Testo di lettura:
= = =
Il popolo egiziano diviso sulla deposizione del tiranno Morsi
L'esercito spara sugli islamisti sostenitori dell'ex presidente

La diffusione del bilancio di almeno 50 morti e oltre 400 feriti da parte dei Fratelli musulmani ha chiuso l'8 luglio la giornata delle manifestazioni promosse dagli islamisti contro l'arresto di Morsi, il presidente deposto dai militari il 3 luglio, che per la seconda volta dopo l'analoga iniziativa che aveva posto fine alla dittatura di Mubarak sono tornati in prima fila nel determinare il futuro dell'Egitto. I milioni di manifestanti che avevano riempito le piazze del paese per chiedere le dimissioni di Morsi hanno festeggiato la notizia della deposizione dell'ex tiranno e restano vigili sugli sviluppi del percorso verso la formazione di un nuovo esecutivo. I militanti dei Fratelli musulmani sono scesi in piazza contro il golpe dei militari e hanno più volte cercato di liberarlo dalla prigione della caserma della Guardia repubblicana del Cairo dove è rinchiuso dal 2 luglio affrontando l'esercito che ha sparato sui dimostranti. Il popolo egiziano è diviso sulla deposizione del tiranno Morsi, eletto appena un anno fa, e il vuoto di potere al Cairo è al momento riempito dai militari.
Secondo alcune agenzie di rating e banche di investimenti, all'Egitto in crisi economica restavano sei mesi di tempo prima del tracollo, col governo del presidente Morsi e dei Fratelli musulmani incapace di fermare la corsa verso il baratro e già in estrema difficoltà per la rivolta di piazza che ne pretendeva le dimissioni. La crisi economica era segnata dal calo di oltre due terzi delle entrate finanziarie e delle riserve valutarie nel 2012, dalle scarsissime produzioni di grano che hanno fatto aumentare sensibilmente il prezzo del pane e di vari generi di prima necessità, dall'aumento del costo della benzina e degli affitti che sommati alla cronica disoccupazione hanno fornito benzina alla protesta popolare. La previsione di agenzie e banche forse non era precisa ma può dare una motivazione di tipo economico all'intervento dell'esercito del 3 luglio, preannunciato dall'ultimatum lanciato 48 ore prima dai vertici militari.
Toccava al capo di Stato maggiore e ministro della Difesa, il generale Abdel Al Sisi annunciare la deposizione di Morsi nel pomeriggio del 3 luglio: "Malgrado i tentativi delle forze armate di spingere al dialogo e allentare la tensione - affermava il generale - il presidente Mohamed Morsi non ha risposto alle domande della gente". Al suo posto i militari nominavano capo dello Stato provvisorio Adli Mansour, il presidente della Corte Costituzionale, e sospendevano la Costituzione. Già nella notte del 3 luglio iniziavano le manifestazioni di protesta dei Fratelli musulmani e si contavano i primi 15 morti negli scontri con l'esercito.
= = =
Consegna 1: Secondo il testo di lettura, chi viene nominato dai militari capo dello Stato provvisorio al posto di Morsi?
Il testo di lettura e le righe costituiscono due materiali indipendenti.

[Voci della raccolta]
= = =
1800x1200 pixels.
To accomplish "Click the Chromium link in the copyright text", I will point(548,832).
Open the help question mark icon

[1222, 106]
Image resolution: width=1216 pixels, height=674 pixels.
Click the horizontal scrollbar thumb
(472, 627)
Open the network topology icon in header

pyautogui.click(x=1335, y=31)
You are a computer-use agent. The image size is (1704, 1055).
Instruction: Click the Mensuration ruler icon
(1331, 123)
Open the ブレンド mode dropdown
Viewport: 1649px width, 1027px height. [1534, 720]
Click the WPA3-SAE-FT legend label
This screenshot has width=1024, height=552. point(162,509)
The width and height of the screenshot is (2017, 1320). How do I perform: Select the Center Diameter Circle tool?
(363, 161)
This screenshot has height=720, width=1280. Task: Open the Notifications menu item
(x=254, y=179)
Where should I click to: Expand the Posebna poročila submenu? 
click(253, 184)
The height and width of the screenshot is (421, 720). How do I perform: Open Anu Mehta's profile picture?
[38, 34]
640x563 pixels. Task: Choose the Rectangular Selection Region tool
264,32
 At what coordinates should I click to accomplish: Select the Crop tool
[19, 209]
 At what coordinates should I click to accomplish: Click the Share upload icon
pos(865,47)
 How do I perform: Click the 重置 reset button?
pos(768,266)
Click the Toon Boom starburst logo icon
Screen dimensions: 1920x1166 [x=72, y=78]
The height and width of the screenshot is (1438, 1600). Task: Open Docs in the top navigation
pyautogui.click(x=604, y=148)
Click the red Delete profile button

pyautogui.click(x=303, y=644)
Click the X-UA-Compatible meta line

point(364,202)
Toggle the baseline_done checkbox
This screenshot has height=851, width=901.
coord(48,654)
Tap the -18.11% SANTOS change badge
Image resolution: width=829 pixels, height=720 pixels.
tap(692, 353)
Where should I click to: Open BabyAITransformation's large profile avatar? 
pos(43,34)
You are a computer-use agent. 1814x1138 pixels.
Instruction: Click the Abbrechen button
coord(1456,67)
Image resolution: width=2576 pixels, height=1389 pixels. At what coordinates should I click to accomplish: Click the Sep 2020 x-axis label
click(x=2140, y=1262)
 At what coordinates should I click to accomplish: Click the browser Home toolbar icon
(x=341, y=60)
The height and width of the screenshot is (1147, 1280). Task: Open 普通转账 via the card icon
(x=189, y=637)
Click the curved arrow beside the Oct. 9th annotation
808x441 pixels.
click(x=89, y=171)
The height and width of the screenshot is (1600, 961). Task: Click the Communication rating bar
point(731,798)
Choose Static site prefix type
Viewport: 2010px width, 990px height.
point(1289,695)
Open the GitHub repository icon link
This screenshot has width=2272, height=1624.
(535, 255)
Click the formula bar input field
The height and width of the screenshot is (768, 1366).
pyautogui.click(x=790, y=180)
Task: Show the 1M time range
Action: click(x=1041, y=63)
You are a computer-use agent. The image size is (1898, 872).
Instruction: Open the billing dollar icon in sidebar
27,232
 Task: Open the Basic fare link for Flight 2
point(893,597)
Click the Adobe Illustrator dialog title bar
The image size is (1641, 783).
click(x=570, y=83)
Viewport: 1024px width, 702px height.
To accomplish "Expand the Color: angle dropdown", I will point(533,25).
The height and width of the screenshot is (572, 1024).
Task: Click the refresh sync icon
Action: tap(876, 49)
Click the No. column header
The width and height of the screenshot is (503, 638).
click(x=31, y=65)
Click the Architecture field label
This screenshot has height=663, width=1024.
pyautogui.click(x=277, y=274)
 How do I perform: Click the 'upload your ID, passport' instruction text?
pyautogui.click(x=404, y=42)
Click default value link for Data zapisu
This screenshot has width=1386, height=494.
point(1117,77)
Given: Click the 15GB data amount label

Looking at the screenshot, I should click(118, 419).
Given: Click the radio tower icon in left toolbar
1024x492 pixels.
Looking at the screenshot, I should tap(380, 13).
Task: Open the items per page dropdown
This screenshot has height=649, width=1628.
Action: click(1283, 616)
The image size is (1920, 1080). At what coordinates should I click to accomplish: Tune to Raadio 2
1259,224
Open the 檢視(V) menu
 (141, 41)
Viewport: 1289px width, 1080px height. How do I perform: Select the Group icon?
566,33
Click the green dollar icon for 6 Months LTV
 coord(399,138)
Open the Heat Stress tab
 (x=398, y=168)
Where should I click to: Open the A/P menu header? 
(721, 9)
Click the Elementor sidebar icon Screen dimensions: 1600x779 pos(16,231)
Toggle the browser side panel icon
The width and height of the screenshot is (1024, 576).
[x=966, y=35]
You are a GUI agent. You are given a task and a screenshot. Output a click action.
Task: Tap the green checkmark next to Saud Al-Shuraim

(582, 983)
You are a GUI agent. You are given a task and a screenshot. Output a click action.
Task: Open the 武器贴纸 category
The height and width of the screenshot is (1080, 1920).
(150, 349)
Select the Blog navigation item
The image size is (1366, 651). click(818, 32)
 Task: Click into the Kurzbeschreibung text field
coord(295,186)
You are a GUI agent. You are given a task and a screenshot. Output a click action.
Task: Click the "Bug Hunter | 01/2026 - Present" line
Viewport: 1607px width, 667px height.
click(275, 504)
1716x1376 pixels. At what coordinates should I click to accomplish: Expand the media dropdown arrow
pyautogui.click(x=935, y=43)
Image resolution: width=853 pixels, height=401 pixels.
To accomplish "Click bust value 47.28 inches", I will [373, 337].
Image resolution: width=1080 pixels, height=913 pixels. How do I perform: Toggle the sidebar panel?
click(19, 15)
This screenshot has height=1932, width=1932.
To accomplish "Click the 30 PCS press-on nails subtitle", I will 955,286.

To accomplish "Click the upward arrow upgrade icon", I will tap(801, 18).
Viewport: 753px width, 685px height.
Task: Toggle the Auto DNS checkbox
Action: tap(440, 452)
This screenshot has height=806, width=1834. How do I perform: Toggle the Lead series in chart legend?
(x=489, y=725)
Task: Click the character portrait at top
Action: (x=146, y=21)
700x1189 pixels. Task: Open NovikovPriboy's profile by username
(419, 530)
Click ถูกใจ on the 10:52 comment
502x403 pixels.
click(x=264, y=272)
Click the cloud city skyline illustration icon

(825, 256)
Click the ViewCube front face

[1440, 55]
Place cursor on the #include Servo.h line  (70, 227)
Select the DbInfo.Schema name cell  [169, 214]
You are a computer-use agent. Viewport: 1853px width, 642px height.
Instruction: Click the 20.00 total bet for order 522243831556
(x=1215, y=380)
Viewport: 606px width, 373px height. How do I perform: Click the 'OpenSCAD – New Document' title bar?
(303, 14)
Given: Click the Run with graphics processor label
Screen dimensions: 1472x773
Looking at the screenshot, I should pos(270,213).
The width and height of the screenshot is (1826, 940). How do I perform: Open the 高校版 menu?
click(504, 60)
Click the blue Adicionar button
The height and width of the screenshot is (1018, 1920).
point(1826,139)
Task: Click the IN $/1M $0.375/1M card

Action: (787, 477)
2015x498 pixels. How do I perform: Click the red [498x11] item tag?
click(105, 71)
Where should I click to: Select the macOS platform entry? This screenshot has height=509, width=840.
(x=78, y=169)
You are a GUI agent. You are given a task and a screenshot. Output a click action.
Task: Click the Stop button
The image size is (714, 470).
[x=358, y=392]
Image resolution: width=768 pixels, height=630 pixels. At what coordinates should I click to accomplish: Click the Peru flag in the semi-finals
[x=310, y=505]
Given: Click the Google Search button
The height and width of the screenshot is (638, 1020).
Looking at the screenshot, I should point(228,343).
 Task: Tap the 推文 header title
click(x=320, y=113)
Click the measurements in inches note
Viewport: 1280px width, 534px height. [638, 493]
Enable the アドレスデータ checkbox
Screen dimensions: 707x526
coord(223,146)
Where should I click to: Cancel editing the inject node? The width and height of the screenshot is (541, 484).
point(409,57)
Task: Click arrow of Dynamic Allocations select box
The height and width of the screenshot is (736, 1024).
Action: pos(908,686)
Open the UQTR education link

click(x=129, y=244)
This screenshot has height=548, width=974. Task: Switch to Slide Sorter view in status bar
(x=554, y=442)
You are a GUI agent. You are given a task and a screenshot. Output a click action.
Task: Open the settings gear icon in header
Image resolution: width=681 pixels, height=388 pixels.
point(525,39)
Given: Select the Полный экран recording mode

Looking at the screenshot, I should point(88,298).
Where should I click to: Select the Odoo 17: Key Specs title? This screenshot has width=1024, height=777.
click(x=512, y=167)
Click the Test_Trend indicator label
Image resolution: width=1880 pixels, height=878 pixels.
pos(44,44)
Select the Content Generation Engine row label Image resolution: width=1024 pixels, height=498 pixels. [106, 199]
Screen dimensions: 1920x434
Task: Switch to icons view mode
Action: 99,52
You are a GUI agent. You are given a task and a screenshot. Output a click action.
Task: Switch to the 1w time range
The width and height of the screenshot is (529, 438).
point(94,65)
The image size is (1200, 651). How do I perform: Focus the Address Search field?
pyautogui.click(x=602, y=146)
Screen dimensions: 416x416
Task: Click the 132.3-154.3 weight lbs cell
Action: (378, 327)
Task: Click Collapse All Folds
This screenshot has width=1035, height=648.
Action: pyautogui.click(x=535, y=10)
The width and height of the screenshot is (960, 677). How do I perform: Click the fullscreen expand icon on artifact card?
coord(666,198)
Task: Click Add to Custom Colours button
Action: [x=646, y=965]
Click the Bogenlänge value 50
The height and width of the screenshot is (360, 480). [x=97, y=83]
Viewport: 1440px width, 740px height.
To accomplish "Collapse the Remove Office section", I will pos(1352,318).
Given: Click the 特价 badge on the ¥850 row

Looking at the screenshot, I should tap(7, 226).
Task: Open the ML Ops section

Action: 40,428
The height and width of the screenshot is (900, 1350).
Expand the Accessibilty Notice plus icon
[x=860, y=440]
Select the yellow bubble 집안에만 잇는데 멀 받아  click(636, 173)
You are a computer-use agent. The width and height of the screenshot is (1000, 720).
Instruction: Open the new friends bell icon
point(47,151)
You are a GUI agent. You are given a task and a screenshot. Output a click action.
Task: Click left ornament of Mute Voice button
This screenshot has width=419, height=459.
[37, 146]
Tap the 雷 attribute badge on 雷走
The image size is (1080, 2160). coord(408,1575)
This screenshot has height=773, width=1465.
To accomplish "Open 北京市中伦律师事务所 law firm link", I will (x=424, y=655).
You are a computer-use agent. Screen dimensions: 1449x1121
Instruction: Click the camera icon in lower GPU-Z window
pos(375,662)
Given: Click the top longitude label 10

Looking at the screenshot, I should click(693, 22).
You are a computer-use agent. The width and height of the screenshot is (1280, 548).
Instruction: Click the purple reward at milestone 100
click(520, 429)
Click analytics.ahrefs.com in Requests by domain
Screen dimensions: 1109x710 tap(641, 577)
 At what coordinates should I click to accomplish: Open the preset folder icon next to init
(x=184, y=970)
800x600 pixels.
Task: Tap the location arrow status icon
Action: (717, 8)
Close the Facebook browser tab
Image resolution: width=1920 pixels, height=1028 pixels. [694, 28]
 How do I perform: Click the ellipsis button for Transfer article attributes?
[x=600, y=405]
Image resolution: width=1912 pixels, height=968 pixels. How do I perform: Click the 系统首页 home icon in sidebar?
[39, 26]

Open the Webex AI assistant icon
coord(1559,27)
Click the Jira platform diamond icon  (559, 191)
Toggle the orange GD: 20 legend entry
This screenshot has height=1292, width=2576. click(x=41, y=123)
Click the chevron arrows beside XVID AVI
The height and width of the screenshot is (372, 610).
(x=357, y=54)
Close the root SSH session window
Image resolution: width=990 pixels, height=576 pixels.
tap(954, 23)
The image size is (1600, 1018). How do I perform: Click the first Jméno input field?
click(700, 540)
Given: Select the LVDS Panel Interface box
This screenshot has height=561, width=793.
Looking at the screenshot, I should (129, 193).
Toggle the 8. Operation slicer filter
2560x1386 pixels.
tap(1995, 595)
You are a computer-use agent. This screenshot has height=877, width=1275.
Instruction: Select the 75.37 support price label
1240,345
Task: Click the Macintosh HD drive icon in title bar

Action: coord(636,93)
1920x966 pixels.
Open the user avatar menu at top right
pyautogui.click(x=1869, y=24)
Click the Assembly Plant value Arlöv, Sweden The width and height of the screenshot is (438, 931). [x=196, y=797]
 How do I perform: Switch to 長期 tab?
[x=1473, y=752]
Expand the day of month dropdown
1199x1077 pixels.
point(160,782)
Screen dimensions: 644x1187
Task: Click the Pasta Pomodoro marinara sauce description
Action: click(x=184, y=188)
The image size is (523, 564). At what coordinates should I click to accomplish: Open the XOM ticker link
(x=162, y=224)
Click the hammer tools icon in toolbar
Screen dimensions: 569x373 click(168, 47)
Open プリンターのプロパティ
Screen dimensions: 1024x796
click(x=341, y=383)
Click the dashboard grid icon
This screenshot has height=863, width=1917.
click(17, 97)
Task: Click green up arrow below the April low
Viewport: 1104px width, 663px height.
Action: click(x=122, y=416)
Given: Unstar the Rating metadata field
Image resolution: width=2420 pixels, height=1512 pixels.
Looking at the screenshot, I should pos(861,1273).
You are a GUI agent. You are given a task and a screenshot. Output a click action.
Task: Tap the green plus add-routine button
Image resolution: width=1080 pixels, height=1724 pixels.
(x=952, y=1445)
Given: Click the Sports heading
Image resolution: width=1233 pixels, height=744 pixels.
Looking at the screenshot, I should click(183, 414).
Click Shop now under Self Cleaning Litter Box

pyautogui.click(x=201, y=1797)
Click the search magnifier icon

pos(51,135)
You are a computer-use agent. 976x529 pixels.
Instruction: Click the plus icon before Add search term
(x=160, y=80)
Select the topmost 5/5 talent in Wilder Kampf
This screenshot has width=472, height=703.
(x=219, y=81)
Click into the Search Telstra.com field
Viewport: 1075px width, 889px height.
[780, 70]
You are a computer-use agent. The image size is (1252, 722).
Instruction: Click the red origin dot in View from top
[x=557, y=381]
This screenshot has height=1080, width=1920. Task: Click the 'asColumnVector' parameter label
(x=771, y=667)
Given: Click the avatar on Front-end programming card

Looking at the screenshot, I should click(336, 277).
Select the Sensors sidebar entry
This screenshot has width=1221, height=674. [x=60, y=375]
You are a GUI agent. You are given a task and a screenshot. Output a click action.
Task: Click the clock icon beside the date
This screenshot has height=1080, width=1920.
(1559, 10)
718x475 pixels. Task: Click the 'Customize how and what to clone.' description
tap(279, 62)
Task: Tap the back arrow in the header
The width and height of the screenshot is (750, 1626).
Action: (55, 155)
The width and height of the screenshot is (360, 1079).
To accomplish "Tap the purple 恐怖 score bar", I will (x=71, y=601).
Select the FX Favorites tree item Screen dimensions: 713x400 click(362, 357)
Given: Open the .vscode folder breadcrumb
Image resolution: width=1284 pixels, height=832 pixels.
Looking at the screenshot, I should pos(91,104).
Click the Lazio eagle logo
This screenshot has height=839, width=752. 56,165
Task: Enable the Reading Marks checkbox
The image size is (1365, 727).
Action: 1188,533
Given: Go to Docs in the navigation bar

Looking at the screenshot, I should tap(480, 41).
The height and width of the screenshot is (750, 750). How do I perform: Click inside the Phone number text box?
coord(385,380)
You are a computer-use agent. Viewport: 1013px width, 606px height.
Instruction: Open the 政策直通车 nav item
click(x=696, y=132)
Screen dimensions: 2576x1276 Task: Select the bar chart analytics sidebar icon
= = =
Consegna 2: Trascrivi parola per parola le righe delle voci della raccolta, dalla riga che contiene "Task: Open the Basic fare link for Flight 2" fino a quella che contiene "Action: click(1283, 616)", entrambe comprese.

Risposta completa 1: Adli Mansour, il presidente della Corte Costituzionale.

Risposta completa 2:
 Task: Open the Basic fare link for Flight 2
point(893,597)
Click the Adobe Illustrator dialog title bar
The image size is (1641, 783).
click(x=570, y=83)
Viewport: 1024px width, 702px height.
To accomplish "Expand the Color: angle dropdown", I will point(533,25).
The height and width of the screenshot is (572, 1024).
Task: Click the refresh sync icon
Action: tap(876, 49)
Click the No. column header
The width and height of the screenshot is (503, 638).
click(x=31, y=65)
Click the Architecture field label
This screenshot has height=663, width=1024.
pyautogui.click(x=277, y=274)
 How do I perform: Click the 'upload your ID, passport' instruction text?
pyautogui.click(x=404, y=42)
Click default value link for Data zapisu
This screenshot has width=1386, height=494.
point(1117,77)
Given: Click the 15GB data amount label

Looking at the screenshot, I should click(118, 419).
Given: Click the radio tower icon in left toolbar
1024x492 pixels.
Looking at the screenshot, I should tap(380, 13).
Task: Open the items per page dropdown
This screenshot has height=649, width=1628.
Action: click(1283, 616)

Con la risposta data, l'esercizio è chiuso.